Hyperbolic Functions

Question

Hey everyone, I need help with questions on hyperbolic functions. I was able to do part (a).

I proved for $\sinh(3y)$ by doing this:

\begin{align*} \sinh(3y) &= \sinh(2y +y)\\ &= \sinh(2y)\cosh(y) + \cosh(2y)\sinh(y)\\ &= 2\sinh(y)\cosh(y)\cosh(y) + (\cosh^2(y)+\sinh^2(y))\sinh(y)\\ &= 2\sinh(y)(1+\sinh^2(y)) + (1+\sinh^2(y) + \sinh^2(y))\sinh(y)\\ &= 2\sinh(y) + 2\sinh^3(y) + \sinh(y) +2\sinh^3(y)\\ &= 4\sinh^3(y) + 3\sinh(y). \end{align*}

Therefore, $0 = 4\sinh^3(y) + 3\sinh(y) - \sinh(3y)$.

I have no clue what to do for part (b) and part (c) but I do see similarities between part (a) and part(b) as you can subtitute $x = \sinh(y)$.

But yeah, I'm stuck and help would be very much appreciated.

Answer 1

Hint 1: Set $\color{#C00000}{x=\sinh(y)}$. Since $0=4\sinh^3(y)+3\sinh(y)-\sinh(3y)$, we have $$ 4x^3+3x-\sinh(3y)=0 $$ and by hypothesis, $$ 4x^3+3x-2=0 $$ So, if $\color{#C00000}{\sinh(3y)=2}$, both equations match. Solve for $x$.

Hint 2: Set $c\,x=\sinh(y)$ for appropriate $c$.

Answer 2

In the identity that you proved, put $\sinh 3y=2$. Then if $x=\sinh y$, the identity says that $4x^3+3x-2=0$. So we are almost finished, we have shown this $x$ is a solution of the equation.

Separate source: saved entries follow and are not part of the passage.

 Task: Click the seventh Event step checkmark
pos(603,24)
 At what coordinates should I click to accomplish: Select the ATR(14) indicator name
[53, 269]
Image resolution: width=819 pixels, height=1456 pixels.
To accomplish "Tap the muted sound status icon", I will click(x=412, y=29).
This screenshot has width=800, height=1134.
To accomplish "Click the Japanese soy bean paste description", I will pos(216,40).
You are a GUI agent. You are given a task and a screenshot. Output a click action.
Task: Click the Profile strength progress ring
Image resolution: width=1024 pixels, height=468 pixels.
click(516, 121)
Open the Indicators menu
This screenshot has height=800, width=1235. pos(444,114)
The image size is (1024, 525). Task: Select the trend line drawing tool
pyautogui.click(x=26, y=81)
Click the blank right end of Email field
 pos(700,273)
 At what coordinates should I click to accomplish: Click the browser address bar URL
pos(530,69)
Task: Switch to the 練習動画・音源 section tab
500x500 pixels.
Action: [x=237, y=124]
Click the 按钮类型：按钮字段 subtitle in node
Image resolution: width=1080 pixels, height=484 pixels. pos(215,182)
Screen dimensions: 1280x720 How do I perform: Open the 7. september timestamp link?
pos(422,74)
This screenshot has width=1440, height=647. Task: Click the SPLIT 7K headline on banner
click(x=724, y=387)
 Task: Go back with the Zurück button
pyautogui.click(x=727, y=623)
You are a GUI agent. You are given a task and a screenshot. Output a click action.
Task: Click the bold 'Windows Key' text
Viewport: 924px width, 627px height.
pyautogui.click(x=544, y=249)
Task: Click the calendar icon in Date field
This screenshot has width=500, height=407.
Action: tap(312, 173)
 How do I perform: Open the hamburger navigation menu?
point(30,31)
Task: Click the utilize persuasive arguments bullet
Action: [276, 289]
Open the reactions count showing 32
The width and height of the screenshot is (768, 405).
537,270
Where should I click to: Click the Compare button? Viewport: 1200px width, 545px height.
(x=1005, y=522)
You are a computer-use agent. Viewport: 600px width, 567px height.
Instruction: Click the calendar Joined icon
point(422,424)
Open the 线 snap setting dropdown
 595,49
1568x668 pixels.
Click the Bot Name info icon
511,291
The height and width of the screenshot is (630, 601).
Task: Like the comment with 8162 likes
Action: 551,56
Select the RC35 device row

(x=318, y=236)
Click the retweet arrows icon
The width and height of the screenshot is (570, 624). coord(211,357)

Note that $\sinh t$ is a strictly increasing function, and that $\sinh t$ is large negative when $t$ is large negative, and large positive when $t$ is large positive. So it has an inverse function $\sinh^{-1}$, defined everywhere. We have $\sinh 3y=2$ if and only if $3y=\sinh^{-1} 2$ if and only if $y=\frac{1}{3}\sinh^{1}2$. Finally, to get $x$, take the $\sinh$ of this.

Now start from $ax^3+bx+c=0$. We want to manipulate this equation so that it will look like $4t^3+3t-d=0$, so that we can use the same trick.

We will make the substitution $x=kt$ for some constant $k$. This yields the equation $ak^3t^3+bkt +c=0$. We want the lead coefficient to be $4$. So multiply through by $\frac{4}{ak^3}$. We get the equation $$4t^3+\frac{4b}{ak^2}t+\frac{4b}{ak^3}c=0.\tag{$1$}$$ We want the coefficient of $t$ to be $3$. So we need $\frac{4b}{ak^2}=3$. That gives $$k=2\sqrt{\frac{b}{3a}}.$$

To solve the cubic $(1)$ using the $\sinh$ method, let $\sinh 3y=-\frac{4b}{ak^3}c$, where $k$ is as just calculated.